What this exercise requires is a verbatim reproduction of the data below.
---------- Input
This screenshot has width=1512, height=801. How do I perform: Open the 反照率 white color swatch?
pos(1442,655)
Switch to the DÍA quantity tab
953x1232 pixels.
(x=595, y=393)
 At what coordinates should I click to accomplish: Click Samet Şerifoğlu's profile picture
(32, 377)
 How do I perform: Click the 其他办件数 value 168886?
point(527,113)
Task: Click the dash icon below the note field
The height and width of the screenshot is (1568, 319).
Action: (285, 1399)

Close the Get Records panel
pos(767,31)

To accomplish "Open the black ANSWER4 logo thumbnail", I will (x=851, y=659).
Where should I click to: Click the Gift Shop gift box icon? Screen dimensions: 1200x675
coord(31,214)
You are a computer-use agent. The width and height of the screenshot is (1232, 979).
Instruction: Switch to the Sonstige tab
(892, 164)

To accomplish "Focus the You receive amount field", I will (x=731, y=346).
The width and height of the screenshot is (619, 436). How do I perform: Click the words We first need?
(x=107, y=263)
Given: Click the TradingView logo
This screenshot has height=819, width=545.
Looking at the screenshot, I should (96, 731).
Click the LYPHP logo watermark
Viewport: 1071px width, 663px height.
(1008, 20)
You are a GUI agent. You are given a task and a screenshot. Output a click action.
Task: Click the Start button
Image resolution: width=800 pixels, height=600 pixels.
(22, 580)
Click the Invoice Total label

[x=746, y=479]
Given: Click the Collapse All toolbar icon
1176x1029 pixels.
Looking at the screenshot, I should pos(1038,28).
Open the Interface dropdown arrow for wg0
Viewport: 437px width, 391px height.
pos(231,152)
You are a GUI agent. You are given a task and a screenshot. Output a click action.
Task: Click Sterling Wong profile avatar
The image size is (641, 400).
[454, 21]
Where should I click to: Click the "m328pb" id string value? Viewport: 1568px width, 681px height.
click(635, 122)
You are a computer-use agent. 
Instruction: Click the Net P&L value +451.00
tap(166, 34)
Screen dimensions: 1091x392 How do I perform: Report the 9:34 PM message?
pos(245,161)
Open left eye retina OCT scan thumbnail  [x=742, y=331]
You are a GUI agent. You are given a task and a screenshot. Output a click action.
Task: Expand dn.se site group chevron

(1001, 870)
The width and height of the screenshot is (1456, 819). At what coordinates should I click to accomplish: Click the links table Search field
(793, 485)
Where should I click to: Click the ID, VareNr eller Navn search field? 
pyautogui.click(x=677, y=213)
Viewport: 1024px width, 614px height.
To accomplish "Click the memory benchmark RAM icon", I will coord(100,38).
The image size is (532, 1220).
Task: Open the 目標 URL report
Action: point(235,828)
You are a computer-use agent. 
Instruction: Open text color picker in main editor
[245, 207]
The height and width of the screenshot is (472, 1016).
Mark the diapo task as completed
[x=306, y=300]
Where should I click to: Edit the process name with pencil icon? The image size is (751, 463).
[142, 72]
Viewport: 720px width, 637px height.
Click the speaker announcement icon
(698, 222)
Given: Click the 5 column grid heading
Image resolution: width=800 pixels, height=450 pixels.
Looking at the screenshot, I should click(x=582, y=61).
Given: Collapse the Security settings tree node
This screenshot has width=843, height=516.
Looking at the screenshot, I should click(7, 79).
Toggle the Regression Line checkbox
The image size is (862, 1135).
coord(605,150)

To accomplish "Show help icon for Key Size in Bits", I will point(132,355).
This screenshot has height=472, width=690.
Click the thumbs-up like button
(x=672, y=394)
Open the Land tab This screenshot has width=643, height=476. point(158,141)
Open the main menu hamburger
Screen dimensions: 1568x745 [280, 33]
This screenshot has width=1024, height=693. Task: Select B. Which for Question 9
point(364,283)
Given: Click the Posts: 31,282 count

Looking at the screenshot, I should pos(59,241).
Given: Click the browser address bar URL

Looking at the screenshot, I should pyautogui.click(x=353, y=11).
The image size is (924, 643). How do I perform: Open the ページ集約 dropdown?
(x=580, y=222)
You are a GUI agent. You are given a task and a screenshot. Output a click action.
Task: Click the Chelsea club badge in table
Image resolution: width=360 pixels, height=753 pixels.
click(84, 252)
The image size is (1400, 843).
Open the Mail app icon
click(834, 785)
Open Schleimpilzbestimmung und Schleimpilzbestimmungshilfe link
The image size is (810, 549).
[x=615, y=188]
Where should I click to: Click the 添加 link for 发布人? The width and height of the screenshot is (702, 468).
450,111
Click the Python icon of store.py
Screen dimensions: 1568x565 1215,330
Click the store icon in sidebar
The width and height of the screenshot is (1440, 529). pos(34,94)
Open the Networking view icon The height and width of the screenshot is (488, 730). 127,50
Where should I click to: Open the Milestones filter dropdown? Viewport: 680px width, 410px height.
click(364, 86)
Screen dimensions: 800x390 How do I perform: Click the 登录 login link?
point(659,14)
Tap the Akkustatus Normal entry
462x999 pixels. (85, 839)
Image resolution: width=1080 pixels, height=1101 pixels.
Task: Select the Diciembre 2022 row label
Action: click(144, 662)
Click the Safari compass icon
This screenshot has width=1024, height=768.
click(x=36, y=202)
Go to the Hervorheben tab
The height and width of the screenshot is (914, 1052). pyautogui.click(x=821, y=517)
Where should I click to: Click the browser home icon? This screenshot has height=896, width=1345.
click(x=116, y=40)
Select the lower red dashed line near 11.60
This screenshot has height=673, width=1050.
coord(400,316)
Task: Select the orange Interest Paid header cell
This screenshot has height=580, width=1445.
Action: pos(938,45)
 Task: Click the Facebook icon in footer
--------------------
* _Response_:
This screenshot has width=1512, height=801. How do I perform: Open the 反照率 white color swatch?
pos(1442,655)
Switch to the DÍA quantity tab
953x1232 pixels.
(x=595, y=393)
 At what coordinates should I click to accomplish: Click Samet Şerifoğlu's profile picture
(32, 377)
 How do I perform: Click the 其他办件数 value 168886?
point(527,113)
Task: Click the dash icon below the note field
The height and width of the screenshot is (1568, 319).
Action: (285, 1399)

Close the Get Records panel
pos(767,31)

To accomplish "Open the black ANSWER4 logo thumbnail", I will (x=851, y=659).
Where should I click to: Click the Gift Shop gift box icon? Screen dimensions: 1200x675
coord(31,214)
You are a computer-use agent. The width and height of the screenshot is (1232, 979).
Instruction: Switch to the Sonstige tab
(892, 164)

To accomplish "Focus the You receive amount field", I will (x=731, y=346).
The width and height of the screenshot is (619, 436). How do I perform: Click the words We first need?
(x=107, y=263)
Given: Click the TradingView logo
This screenshot has height=819, width=545.
Looking at the screenshot, I should (96, 731).
Click the LYPHP logo watermark
Viewport: 1071px width, 663px height.
(1008, 20)
You are a GUI agent. You are given a task and a screenshot. Output a click action.
Task: Click the Start button
Image resolution: width=800 pixels, height=600 pixels.
(22, 580)
Click the Invoice Total label

[x=746, y=479]
Given: Click the Collapse All toolbar icon
1176x1029 pixels.
Looking at the screenshot, I should pos(1038,28).
Open the Interface dropdown arrow for wg0
Viewport: 437px width, 391px height.
pos(231,152)
You are a GUI agent. You are given a task and a screenshot. Output a click action.
Task: Click Sterling Wong profile avatar
The image size is (641, 400).
[454, 21]
Where should I click to: Click the "m328pb" id string value? Viewport: 1568px width, 681px height.
click(635, 122)
You are a computer-use agent. 
Instruction: Click the Net P&L value +451.00
tap(166, 34)
Screen dimensions: 1091x392 How do I perform: Report the 9:34 PM message?
pos(245,161)
Open left eye retina OCT scan thumbnail  [x=742, y=331]
You are a GUI agent. You are given a task and a screenshot. Output a click action.
Task: Expand dn.se site group chevron

(1001, 870)
The width and height of the screenshot is (1456, 819). At what coordinates should I click to accomplish: Click the links table Search field
(793, 485)
Where should I click to: Click the ID, VareNr eller Navn search field? 
pyautogui.click(x=677, y=213)
Viewport: 1024px width, 614px height.
To accomplish "Click the memory benchmark RAM icon", I will coord(100,38).
The image size is (532, 1220).
Task: Open the 目標 URL report
Action: point(235,828)
You are a computer-use agent. 
Instruction: Open text color picker in main editor
[245, 207]
The height and width of the screenshot is (472, 1016).
Mark the diapo task as completed
[x=306, y=300]
Where should I click to: Edit the process name with pencil icon? The image size is (751, 463).
[142, 72]
Viewport: 720px width, 637px height.
Click the speaker announcement icon
(698, 222)
Given: Click the 5 column grid heading
Image resolution: width=800 pixels, height=450 pixels.
Looking at the screenshot, I should click(x=582, y=61).
Given: Collapse the Security settings tree node
This screenshot has width=843, height=516.
Looking at the screenshot, I should click(7, 79).
Toggle the Regression Line checkbox
The image size is (862, 1135).
coord(605,150)

To accomplish "Show help icon for Key Size in Bits", I will point(132,355).
This screenshot has height=472, width=690.
Click the thumbs-up like button
(x=672, y=394)
Open the Land tab This screenshot has width=643, height=476. point(158,141)
Open the main menu hamburger
Screen dimensions: 1568x745 [280, 33]
This screenshot has width=1024, height=693. Task: Select B. Which for Question 9
point(364,283)
Given: Click the Posts: 31,282 count

Looking at the screenshot, I should pos(59,241).
Given: Click the browser address bar URL

Looking at the screenshot, I should pyautogui.click(x=353, y=11).
The image size is (924, 643). How do I perform: Open the ページ集約 dropdown?
(x=580, y=222)
You are a GUI agent. You are given a task and a screenshot. Output a click action.
Task: Click the Chelsea club badge in table
Image resolution: width=360 pixels, height=753 pixels.
click(84, 252)
The image size is (1400, 843).
Open the Mail app icon
click(834, 785)
Open Schleimpilzbestimmung und Schleimpilzbestimmungshilfe link
The image size is (810, 549).
[x=615, y=188]
Where should I click to: Click the 添加 link for 发布人? The width and height of the screenshot is (702, 468).
450,111
Click the Python icon of store.py
Screen dimensions: 1568x565 1215,330
Click the store icon in sidebar
The width and height of the screenshot is (1440, 529). pos(34,94)
Open the Networking view icon The height and width of the screenshot is (488, 730). 127,50
Where should I click to: Open the Milestones filter dropdown? Viewport: 680px width, 410px height.
click(364, 86)
Screen dimensions: 800x390 How do I perform: Click the 登录 login link?
point(659,14)
Tap the Akkustatus Normal entry
462x999 pixels. (85, 839)
Image resolution: width=1080 pixels, height=1101 pixels.
Task: Select the Diciembre 2022 row label
Action: click(144, 662)
Click the Safari compass icon
This screenshot has width=1024, height=768.
click(x=36, y=202)
Go to the Hervorheben tab
The height and width of the screenshot is (914, 1052). pyautogui.click(x=821, y=517)
Where should I click to: Click the browser home icon? This screenshot has height=896, width=1345.
click(x=116, y=40)
Select the lower red dashed line near 11.60
This screenshot has height=673, width=1050.
coord(400,316)
Task: Select the orange Interest Paid header cell
This screenshot has height=580, width=1445.
Action: pos(938,45)
 Task: Click the Facebook icon in footer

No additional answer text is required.